We were warned that the flight would take approximately two hours, and there were no toilet facilities on board. OK, a challenge. At this point, I realize in retrospect, an alarm bell should have sounded in my mind. Retrospect is a wonderful thing. As the flight drew into the second hour, I felt a slight queasiness and that dreaded feeling of being hot and cold. I shrugged it off and tried to think of the green fields and sparkling porcelain of the homeland. About fifteen minutes before we arrived at Angel Falls, the queasiness returned, but this time it brought its own army. Afterwards, I realized how fifteen minutes can seem like an eternity of torture.
I began to get the all-too-familiar feeling of an imminent shit. A cold sweat broke out across my forehead, my bowels turned rapidly to ice, I began to shiver slightly, and the hot and cold feeling returned.
Now, being British and in an airplane full of fat Germans and French, there was nothing I could do to alert someone of my plight. I had to keep up the British end of things, and sit out the torture in silence. The last thing I wanted to do was admit defeat in front of the Germans.
Normally I am not a religious person, but every rule has its exception. I started to whisper prayers to whoever was listening, be it God, Allah, or various Hindu deities whose names I remembered from school only vaguely. My sister asked me if I was okay, a little too loudly for my liking. I whispered quickly that something was seriously wrong, and she passed me some tissues.
Meanwhile, the pain was intensifying. My gut felt like it was about to explode, my head felt pretty much the same way, and I was contemplating suicide with a piece of string I had found in my pocket if we did not land soon. I gently released some pressure with a silent fart, a risky maneuver; but under the circumstances, I had little choice. Then the finale came. The pressure in my system increased its load, and I began to sweat huge beads; every muscle I moved caused me agony, and yet if I didn't move at all, it was unbearable.
At this moment, looking back, I realize I slipped into hallucination. Suddenly I was no longer on an airplane surrounded by closet Nazis and garlic-breathed French women -- suddenly, I was wandering freely in the forests of Scotland, with the pleasant sound of running water from a nearby stream and a sparkling, gleaming white bathroom just ahead to make the scene complete.
And then, miraculously, it seemed the urge for an emergency evacuation passed. Only a dull throbbing in my head and a slight pressure in the bowels remained. Success, I thought, right? Wrong. I had literally forty-five seconds of respite.
I was hit by a wave of nausea and threw up in the back of my throat. I quickly searched for the sick bag that every person knows is located in the seat pocket in front of you. No such luck. There wasn't a sick bag on the whole airplane. The tissues my sister had given me were immediately saturated in vomit and I threw up down my shirt. Because I hadn't eaten anything that day, the vomit was clear -- basically just stomach acid.
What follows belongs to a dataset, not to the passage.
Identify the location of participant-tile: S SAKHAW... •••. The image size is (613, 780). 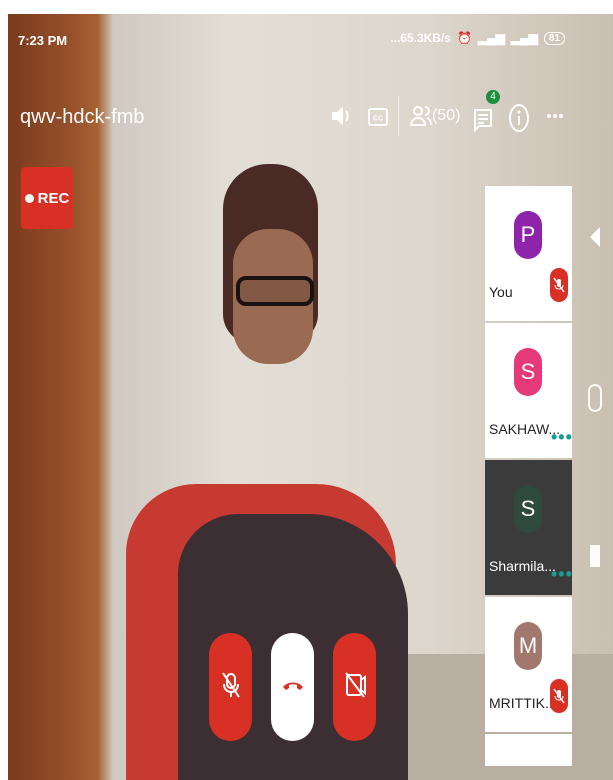
(528, 390).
As my mental faculties returned, I thought the worst had happened -- every British person's nightmare, namely making a scene in front of the Germans. I expected to see row after row of Teutonic faces silently mocking me for throwing up on this crappy little airplane in some god-forsaken third world country. But it appears my prayer had been answered, well, one of them at least. Nobody else except my sister knew I had thrown up. As we landed and got off the aircraft, I waited until all the Germans were off before stealthily creeping down the aircraft steps. Outside, the heat sufficed to dry my shirt as I ran to one of those filthy Venezuelan shacks with nothing but a hole in the ground in which to drop my load.
Looking back on that eventful day, I realized that there probably is some kind of God, and He isn't too keen on Germans, either.